Maybe not just rejecting legal frameworks, but rejecting rational thought (frontal lobes/superego/higher order thought/whatever-you-want-to-call-it) as the most valid way of understanding the multiverse. A person who lives by instinct and feel.
My reading of the alignments may be biased by my attempts at psychological and political realism. Each of the core alignments seems quite closely to approximate a standard position in either political or ethical philosophy; at least enough so for my purposes. And my reading of CN is probably biased by too-long study of libertarian thought.
I guess that I just don't see the need for a fundamental 'alignment' that suggests one has dispensed with rationality as such. Thinking of that sort seems far more a matter of personal makeup (whether psychological or neurological or what-have-you), and it veers too closely to what we could politely refer to as a mild
dysfunction...
A chaotic temperament would definitely be based more on instinct and feel, as you say, but does that imply the absence of reason? I certainly do not think that the rejection of hierarchy is unreasonable...
... It's not just the cosmic mythology that could use a little more science, IMO (still curious about what structure you gave the multiverse if you eliminated alignment-planes) but the Planescape factions and all that logically follows from them. I've been itching to rewrite the Xaositects and Ciphers for a while, or all of them for that matter. They don't make sense...
I'd be curious to see what you come up with; it's been a long time since I've read through the Planescape stuff, but I remember a lot of great starting material.

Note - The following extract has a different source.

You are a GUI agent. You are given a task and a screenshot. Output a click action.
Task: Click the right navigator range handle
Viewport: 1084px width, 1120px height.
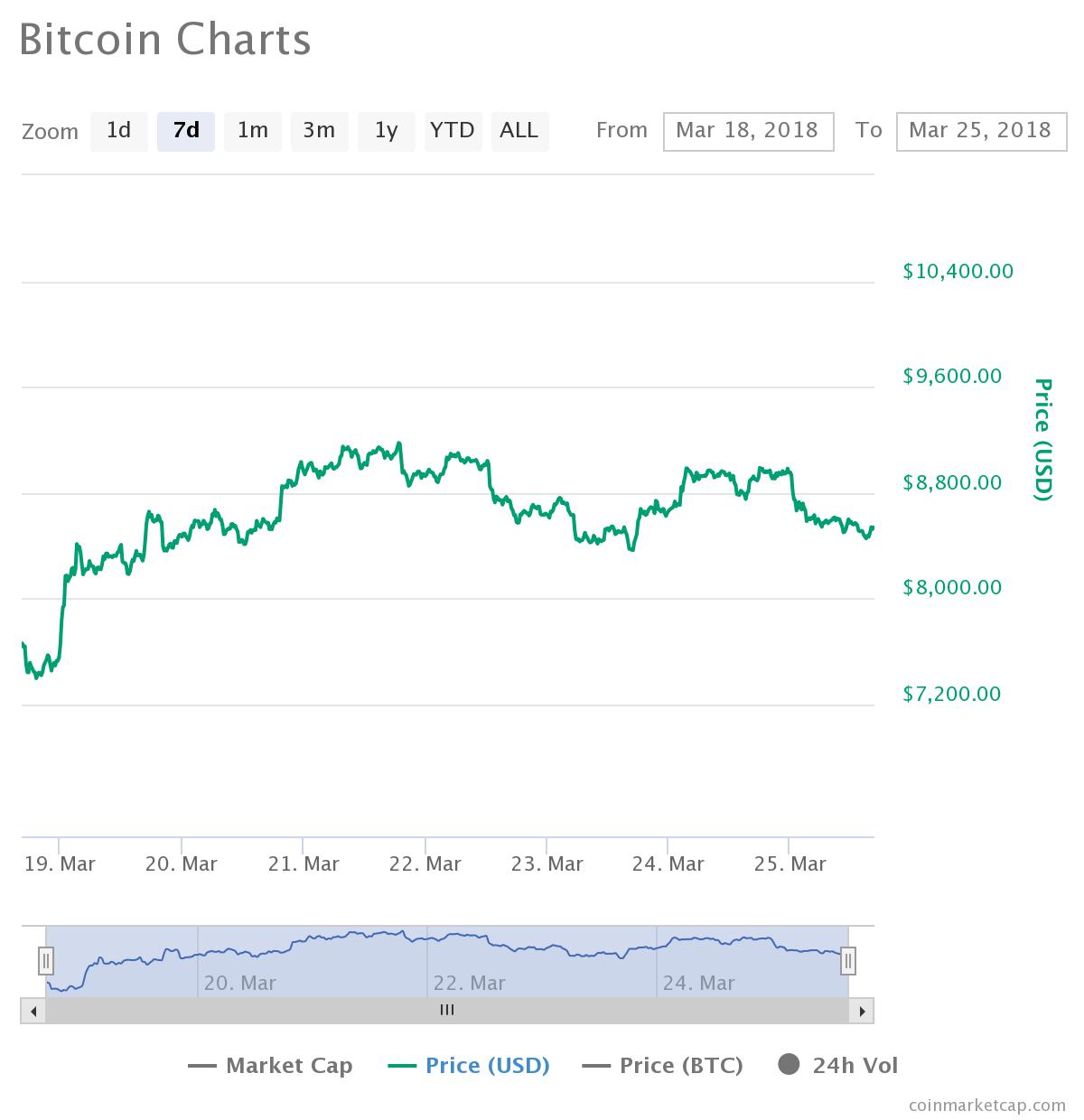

As for my cosmology, it would take a good long while to really detail it, but I'll post some outlines of it soon. I've spent a lot of time talking about it this past week, but I can't get to writing it until I get a few more things done first (I have to detail some races that folks want to play, and I need more sharable information on the country they just entered).
Oh, this seems like rather a different question! For myself, I always saw it more in terms of a higher 'birth-rate' (or whatever). The Baatezu are clever strategists, whereas the Tanar'ri rely on sheer numbers.
Which leads me to wonder why the Baazetu wouldn't have figured that out and started breeding/recruitment programs to catch up. For it to hold, there must be some huge environmental factor in the structure of Baatar that prevents numbers. Look at Earth - the more organized military force, given equal numbers and terrain, almost always prevails over the undisciplined one.
Over the overtly undisciplined, sure, but not necessarily over the more organised; informal guerrilla armies have notched up an impressive track record. But for the Baatezu, I suspect we can look to our own history for analogies. The population of Europe is in decline, and the non-immigrant part of the US is as well. It seems that the more settled and stable the society, and the more advanced the economy, the less inclination there is for breeding (and, conversely, the more incentive there is for having fun and thinking about yourself). Even if you got over the ethical nastiness of eugenics, something the Baatezu would not worry over, there is still the question of desire. If your culture is geared more towards material prosperity and personal advancement, what reason would you have for wanting 13 kids?!